2003’s SimCity 4 made the franchise even more popular and further developed pollution into four indices, but interestingly enough, the greatest leap in realism came from the game’s user manual, which explicitly advised players to put industries like coal plants and landfills in a neighboring “dirty city” to protect the main one. It was a widely adopted strategy, and quite the irony, because it’s a near-perfect simulation of how many industrialized societies have managed environmental harm for two centuries: not by eliminating it, but by exporting it somewhere easier to ignore. It’s ethically concerning, to be sure, but letting players feel what it means to participate in delegating pollutants certainly hits hard in retrospect.
SimCity 2013, Cities: Skylines, and Greater Global Thinking
SimCity's 2013 reboot had multiple serious problems like an always-online multiplayer system, but it also massively broadened the genre's ecological scale and focus for the better. There was a greater focus on renewable energy, and cities in-game shared the same air and a regional water table, meaning sewage or air pollution could contaminate neighboring cities. Each decision had downstream consequences—in every sense—and like never before, global thinking, or the relationship between different people and their shared home, had to be carefully considered.
That same year, despite being ranked the worst company in America again, EA collaborated with the Educational Testing Service and Pearson’s Center for Digital Data, Analytics & Adaptive Learning to release SimCityEDU: Pollution Challenge!, a game-based classroom tool designed to engage students in real-world challenges.
But despite all this history, the game that brought together all these ecological threads into the most realistic and environmentally complete city-builder the genre had produced was 2015’s Cities: Skylines. It had three distinct pollution types, viable renewable energy, and policy levers for things like carbon taxes, recycling programs, and transit subsidies, but despite all these options, it remained realistic to the challenges a sustainable future faces. An article written by The Guardian’s Karl Mathiesen found that, even with idealistic urban planning, wind farms, solar panels, and extremely comprehensive public transit, a city's residents might still prefer gas-powered cars.
Cities: Skylines Has Been Proven To Promote Environmental Literacy
Writing in the journal Games and Culture, researchers found that ecological play in Skylines made the relationship between resource use and environmental impact immediately apparent to players. That said, they also observed something more complicated: that even players actively trying to build eco-centric cities kept getting pulled back into the same asymmetric relationship with nature that defines the real world. The game's underlying logic subtly mirrored the dynamics of the Anthropocene (the current period of human-dominated environmental change), whether players intended it or not.
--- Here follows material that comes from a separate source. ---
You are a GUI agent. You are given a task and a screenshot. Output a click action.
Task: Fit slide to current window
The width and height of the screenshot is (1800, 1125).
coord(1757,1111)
What These Simulation Games Can Teach About the World
By making environmentalist logic accessible, all these different educational games in the city simulation genre have done something remarkable for players who engage with them. Resource limits stop being abstract when a player's water tower runs dry, and energy trade-offs stop being political when coal is cheap, and their pollution overlay is already red across three districts. These are systems that humans are embedded in and accountable to, that respond to their decisions, whether they are paying attention or not, and these games translate this real-world fact into something playable and immediate.
Ultimately, what players take away from these games, often even without realizing it, is a clearer sense of how fragile the world’s interconnected systems actually are. Sometimes, life can operate at scales too slow and too vast for any one person's choices to feel meaningful, leaving the planet all too easy to take for granted. But city-builders like SimCity or Cities: Skylines 2 compress that scale into something a single person can hold, manage, and occasionally run into the ground—and in doing so, they make the stakes of the real thing, the thing individuals can and should work to improve, feel a little less remote.
-
SimCity
-
If you can dream it, you can build it. Raise a city from the ground up and transform it into the thriving metropolis only you can imagine. You've never experienced building on this scale. With deep simulation and a living economy, Cities: Skylines II delivers world-building without limits.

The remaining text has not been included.